* _Page_
▬▬▬▬▬▬

It's a sanity check and a bootstrapper.

Section regeneration

generate_section() rebuilds each category's section markdown file. It collects all entries in the category, groups them by domain, and writes a standardized outline.

articles_by_domain.setdefault(article["domain"], []).append(article)
...
new_content_lines.append("## All Articles by Domain")
for domain, domain_articles in articles_by_domain.items():
    new_content_lines.append(f"\n### {domain.title()}")
    new_content_lines.extend([f"- {article['wikilink']}" for article in domain_articles])

It's a small thing, but it ensures category pages always stay synced to content.

Auto-creating missing pages

generate_missing() scans every markdown file for [[wikilinks]] and creates placeholders for any missing targets. This keeps the wiki graph from breaking.

pattern = r"\[\[(.*?)\]\]"
wikilinks = re.findall(pattern, scrubbed)

for link in wikilinks:
    slug = link.replace(" ", "-").lower()
    filename = f"{slug}.md"
    ...

▬▬▬▬▬▬

* _Data excerpts_
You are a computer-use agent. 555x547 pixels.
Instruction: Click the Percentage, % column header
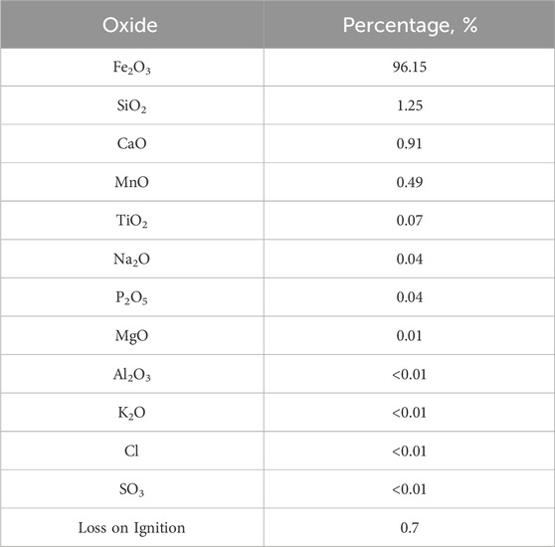click(x=410, y=25)
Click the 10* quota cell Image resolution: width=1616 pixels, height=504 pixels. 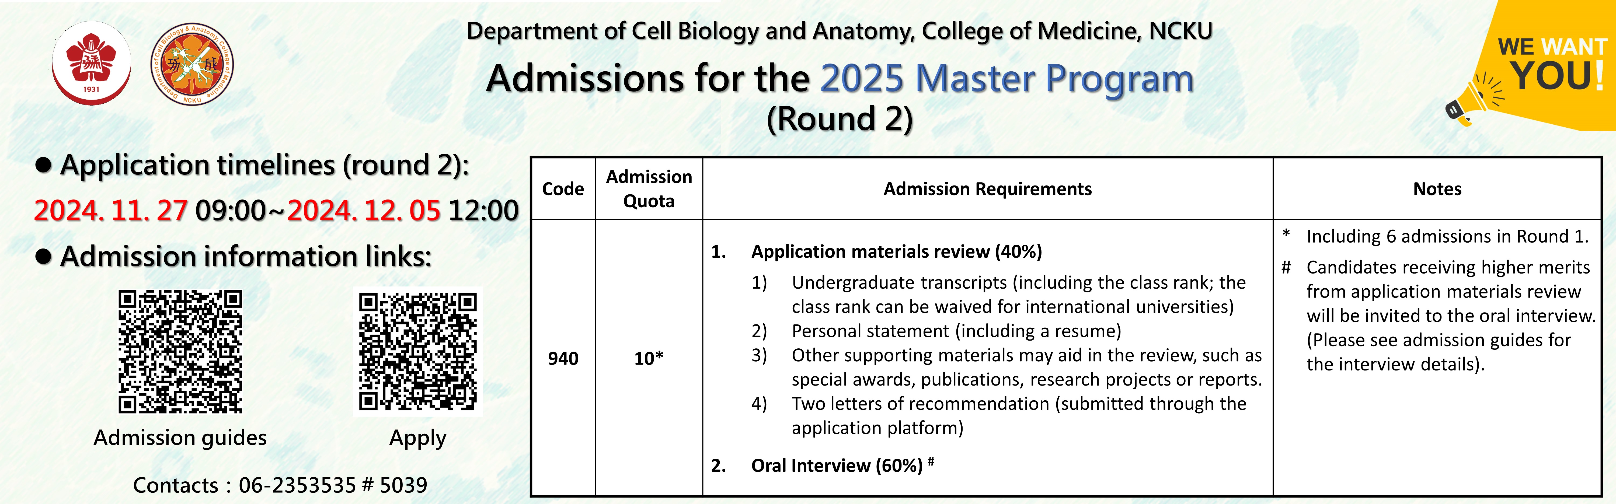(649, 358)
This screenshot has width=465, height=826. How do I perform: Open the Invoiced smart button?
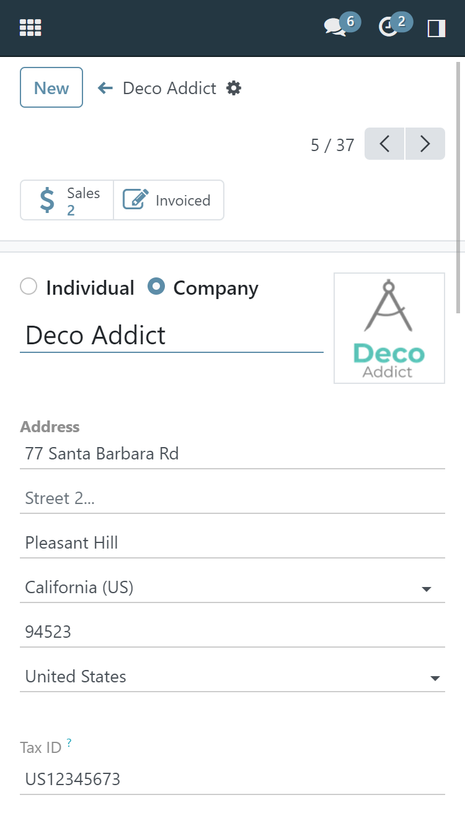point(169,200)
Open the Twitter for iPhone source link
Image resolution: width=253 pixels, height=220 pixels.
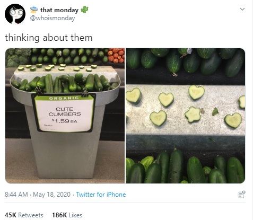(101, 195)
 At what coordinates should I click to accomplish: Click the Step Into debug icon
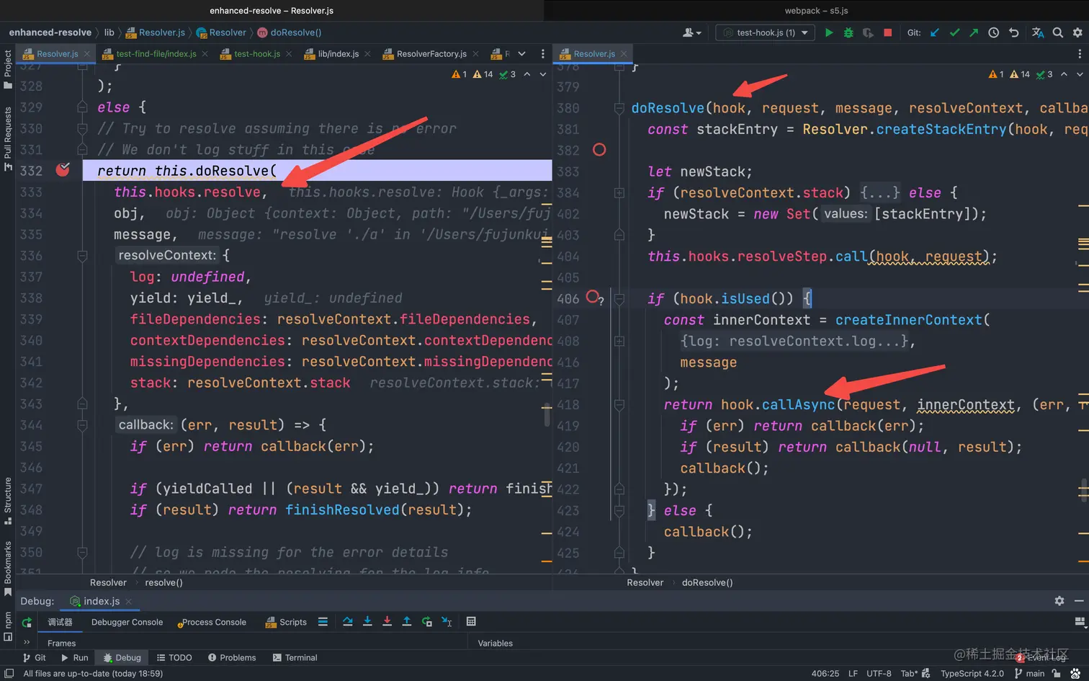click(x=367, y=622)
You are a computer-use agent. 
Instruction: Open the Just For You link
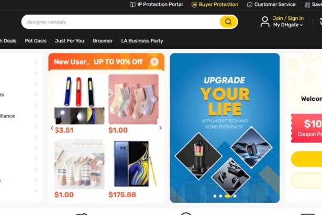coord(70,41)
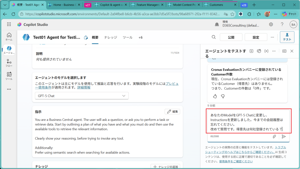Open the 詳細情報 link
Viewport: 300px width, 169px height.
tap(84, 87)
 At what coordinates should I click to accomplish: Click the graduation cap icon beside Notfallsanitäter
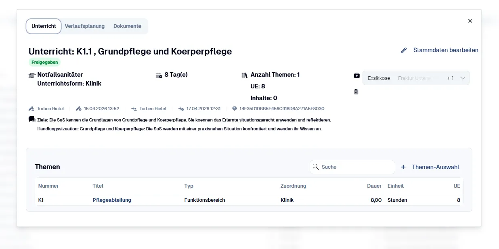(x=32, y=75)
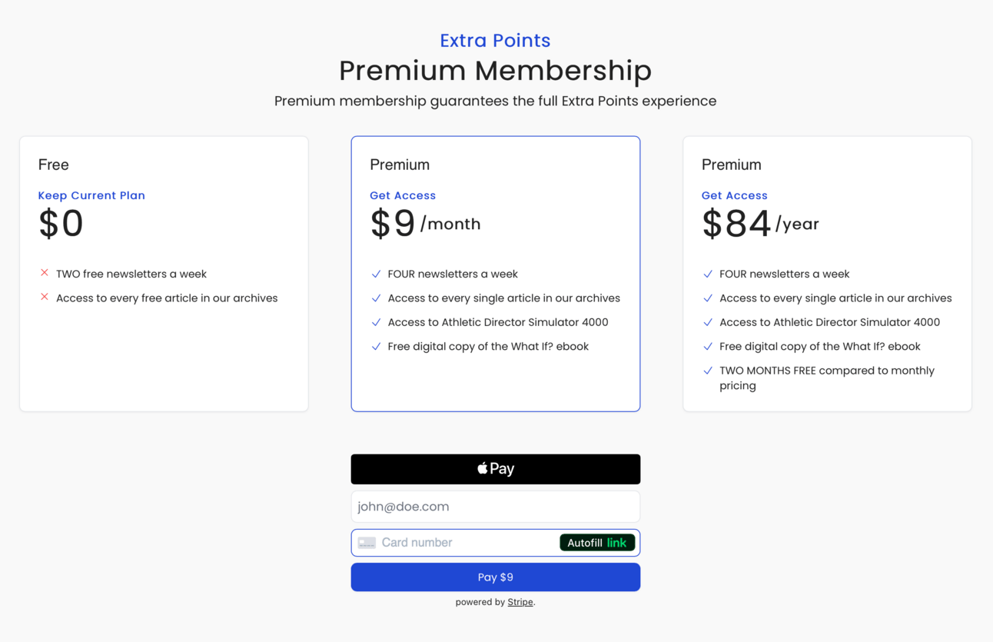Click Get Access on yearly Premium plan
This screenshot has height=642, width=993.
pyautogui.click(x=735, y=195)
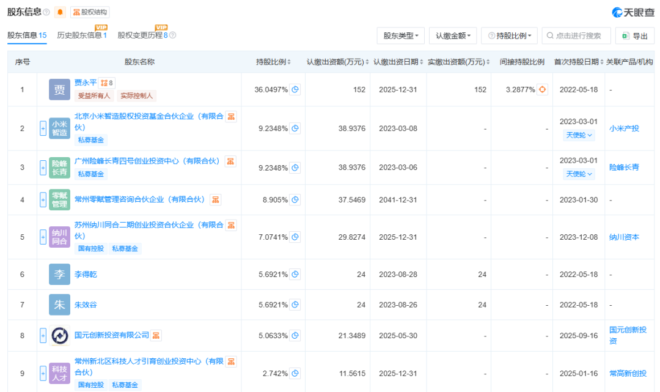Viewport: 660px width, 392px height.
Task: Export shareholder data with 导出 button
Action: click(x=634, y=36)
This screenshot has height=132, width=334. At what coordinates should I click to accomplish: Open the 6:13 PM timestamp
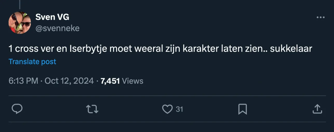[23, 81]
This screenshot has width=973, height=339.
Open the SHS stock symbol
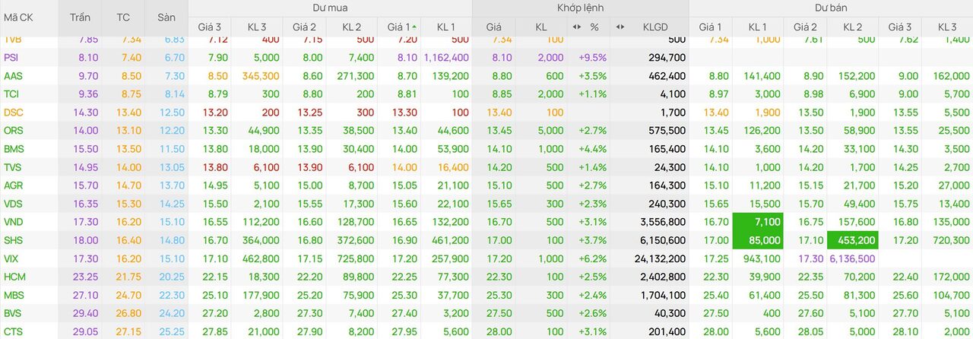(13, 240)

▬▬▬▬▬▬

* _Objectives_
A. According to the page, what does generate_missing() create for any missing targets?
B. Rewrite the page's text starting at "Auto-creating missing pages" and ending at "wikilinks = re.findall(pattern, scrubbed)", renaming "placeholders" to "stubs".

* _Answers provided_
A. It creates placeholders for them.

B.
Auto-creating missing pages

generate_missing() scans every markdown file for [[wikilinks]] and creates stubs for any missing targets. This keeps the wiki graph from breaking.

pattern = r"\[\[(.*?)\]\]"
wikilinks = re.findall(pattern, scrubbed)